§ Your task
Each line of the entries below that includes "computer" belongs in your answer.

§ Material provided
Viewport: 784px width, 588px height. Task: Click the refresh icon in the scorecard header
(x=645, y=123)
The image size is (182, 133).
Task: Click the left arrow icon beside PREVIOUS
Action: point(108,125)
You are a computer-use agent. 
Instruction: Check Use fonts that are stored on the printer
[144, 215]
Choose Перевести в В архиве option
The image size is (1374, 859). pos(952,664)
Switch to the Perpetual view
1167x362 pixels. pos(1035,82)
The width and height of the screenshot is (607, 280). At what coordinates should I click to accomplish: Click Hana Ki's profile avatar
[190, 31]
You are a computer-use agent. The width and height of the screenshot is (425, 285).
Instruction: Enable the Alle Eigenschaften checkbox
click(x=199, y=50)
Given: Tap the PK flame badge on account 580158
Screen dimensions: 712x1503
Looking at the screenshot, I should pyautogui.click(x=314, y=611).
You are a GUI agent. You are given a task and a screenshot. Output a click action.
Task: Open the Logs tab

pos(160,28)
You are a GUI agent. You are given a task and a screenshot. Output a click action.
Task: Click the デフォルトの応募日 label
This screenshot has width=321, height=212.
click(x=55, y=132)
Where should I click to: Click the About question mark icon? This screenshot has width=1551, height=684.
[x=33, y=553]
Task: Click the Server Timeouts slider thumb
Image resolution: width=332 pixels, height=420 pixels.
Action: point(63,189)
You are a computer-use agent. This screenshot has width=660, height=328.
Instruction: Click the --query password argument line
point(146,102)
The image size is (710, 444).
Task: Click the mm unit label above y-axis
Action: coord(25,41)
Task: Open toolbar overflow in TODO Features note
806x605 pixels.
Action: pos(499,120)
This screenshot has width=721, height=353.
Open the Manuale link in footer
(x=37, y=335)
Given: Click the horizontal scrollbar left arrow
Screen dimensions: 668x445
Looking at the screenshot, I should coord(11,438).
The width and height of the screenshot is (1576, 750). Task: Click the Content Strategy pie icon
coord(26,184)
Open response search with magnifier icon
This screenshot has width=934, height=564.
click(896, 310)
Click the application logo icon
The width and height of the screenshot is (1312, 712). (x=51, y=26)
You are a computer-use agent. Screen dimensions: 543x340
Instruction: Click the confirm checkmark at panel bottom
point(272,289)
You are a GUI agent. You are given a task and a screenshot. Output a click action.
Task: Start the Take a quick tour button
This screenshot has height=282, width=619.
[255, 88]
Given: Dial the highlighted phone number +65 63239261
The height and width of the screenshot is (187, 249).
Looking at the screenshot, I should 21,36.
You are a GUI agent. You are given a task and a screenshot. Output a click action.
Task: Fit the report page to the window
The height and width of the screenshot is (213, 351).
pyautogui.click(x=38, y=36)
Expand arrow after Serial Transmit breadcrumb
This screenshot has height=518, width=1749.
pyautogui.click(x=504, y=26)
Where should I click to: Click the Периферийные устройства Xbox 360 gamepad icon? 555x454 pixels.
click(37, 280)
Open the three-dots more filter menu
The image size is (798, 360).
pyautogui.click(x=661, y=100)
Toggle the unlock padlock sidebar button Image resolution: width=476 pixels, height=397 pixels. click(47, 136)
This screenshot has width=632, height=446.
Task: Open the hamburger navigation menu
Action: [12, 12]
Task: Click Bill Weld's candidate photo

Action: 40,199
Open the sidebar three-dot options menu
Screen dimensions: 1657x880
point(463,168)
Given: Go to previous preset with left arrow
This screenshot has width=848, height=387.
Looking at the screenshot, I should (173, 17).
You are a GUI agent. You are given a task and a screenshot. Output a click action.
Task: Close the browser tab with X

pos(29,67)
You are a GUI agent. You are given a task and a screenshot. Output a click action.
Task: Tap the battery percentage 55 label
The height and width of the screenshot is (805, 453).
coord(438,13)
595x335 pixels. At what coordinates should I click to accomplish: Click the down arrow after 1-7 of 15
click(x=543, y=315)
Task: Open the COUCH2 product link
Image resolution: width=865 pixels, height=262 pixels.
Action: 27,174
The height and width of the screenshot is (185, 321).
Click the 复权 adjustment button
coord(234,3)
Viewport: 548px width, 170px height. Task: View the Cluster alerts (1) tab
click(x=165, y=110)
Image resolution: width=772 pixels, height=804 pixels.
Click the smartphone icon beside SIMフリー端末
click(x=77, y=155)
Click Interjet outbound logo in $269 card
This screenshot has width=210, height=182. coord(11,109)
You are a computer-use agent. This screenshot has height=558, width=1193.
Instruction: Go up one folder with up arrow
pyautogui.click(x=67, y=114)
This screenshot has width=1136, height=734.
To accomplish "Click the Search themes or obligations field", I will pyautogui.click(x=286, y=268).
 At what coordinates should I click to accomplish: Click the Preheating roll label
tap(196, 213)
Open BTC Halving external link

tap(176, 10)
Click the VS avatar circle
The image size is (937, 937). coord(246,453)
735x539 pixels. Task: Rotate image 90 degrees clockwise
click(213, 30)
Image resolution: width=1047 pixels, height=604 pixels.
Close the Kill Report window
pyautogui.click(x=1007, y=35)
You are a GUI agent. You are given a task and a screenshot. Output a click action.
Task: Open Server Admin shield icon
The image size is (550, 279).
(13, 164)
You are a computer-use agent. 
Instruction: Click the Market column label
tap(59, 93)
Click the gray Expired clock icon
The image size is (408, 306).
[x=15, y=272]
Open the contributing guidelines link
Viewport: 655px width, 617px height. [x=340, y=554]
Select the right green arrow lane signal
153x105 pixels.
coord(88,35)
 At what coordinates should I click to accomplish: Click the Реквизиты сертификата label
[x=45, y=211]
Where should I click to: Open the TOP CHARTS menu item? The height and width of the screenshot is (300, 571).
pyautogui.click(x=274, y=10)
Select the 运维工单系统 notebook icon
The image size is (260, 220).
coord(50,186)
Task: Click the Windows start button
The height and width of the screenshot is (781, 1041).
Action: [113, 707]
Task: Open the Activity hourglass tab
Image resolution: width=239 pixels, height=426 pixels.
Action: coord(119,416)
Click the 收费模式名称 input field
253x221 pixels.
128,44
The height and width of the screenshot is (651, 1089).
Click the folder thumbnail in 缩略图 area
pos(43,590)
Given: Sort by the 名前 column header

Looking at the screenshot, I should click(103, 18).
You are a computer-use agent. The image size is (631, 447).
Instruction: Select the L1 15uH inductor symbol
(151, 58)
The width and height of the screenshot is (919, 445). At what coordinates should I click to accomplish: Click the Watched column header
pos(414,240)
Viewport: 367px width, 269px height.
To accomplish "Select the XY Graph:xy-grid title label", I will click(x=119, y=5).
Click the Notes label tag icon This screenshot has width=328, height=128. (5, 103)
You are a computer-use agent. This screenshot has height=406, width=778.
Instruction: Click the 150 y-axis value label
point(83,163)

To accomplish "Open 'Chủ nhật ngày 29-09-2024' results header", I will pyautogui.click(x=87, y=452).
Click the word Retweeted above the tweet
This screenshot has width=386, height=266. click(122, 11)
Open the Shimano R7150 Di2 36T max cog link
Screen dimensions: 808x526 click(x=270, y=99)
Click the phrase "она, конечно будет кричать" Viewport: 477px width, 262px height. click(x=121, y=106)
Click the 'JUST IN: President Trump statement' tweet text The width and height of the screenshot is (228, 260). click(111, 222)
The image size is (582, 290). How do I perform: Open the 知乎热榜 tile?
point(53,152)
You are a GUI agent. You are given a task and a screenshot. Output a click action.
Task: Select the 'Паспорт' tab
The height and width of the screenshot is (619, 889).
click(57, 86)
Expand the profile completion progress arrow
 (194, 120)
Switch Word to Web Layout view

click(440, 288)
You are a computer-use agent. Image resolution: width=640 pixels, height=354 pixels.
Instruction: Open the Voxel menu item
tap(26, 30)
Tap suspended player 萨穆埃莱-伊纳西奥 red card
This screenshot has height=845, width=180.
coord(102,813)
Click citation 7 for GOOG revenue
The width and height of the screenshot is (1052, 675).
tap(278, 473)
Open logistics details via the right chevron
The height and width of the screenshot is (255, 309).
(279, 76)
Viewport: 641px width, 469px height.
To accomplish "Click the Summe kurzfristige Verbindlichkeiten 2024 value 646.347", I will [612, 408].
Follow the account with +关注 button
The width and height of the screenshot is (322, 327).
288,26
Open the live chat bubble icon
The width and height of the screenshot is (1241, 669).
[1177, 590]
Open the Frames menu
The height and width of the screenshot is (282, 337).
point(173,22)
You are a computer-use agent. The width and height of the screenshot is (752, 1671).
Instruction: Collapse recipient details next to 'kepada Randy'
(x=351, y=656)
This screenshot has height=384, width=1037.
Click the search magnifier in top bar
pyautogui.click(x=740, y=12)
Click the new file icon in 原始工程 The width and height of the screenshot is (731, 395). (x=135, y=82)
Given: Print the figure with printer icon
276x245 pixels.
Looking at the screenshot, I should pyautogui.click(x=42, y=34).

§ Task output
You are a computer-use agent. 
You are a computer-use agent. The width and height of the screenshot is (425, 285).
You are a computer-use agent. This screenshot has width=660, height=328.
You are a computer-use agent. Screen dimensions: 543x340
You are a computer-use agent. This screenshot has height=558, width=1193.
You are a computer-use agent. 
You are a computer-use agent. The image size is (631, 447).
You are a computer-use agent. This screenshot has height=406, width=778.
You are a computer-use agent. Image resolution: width=640 pixels, height=354 pixels.
You are a computer-use agent. The width and height of the screenshot is (752, 1671).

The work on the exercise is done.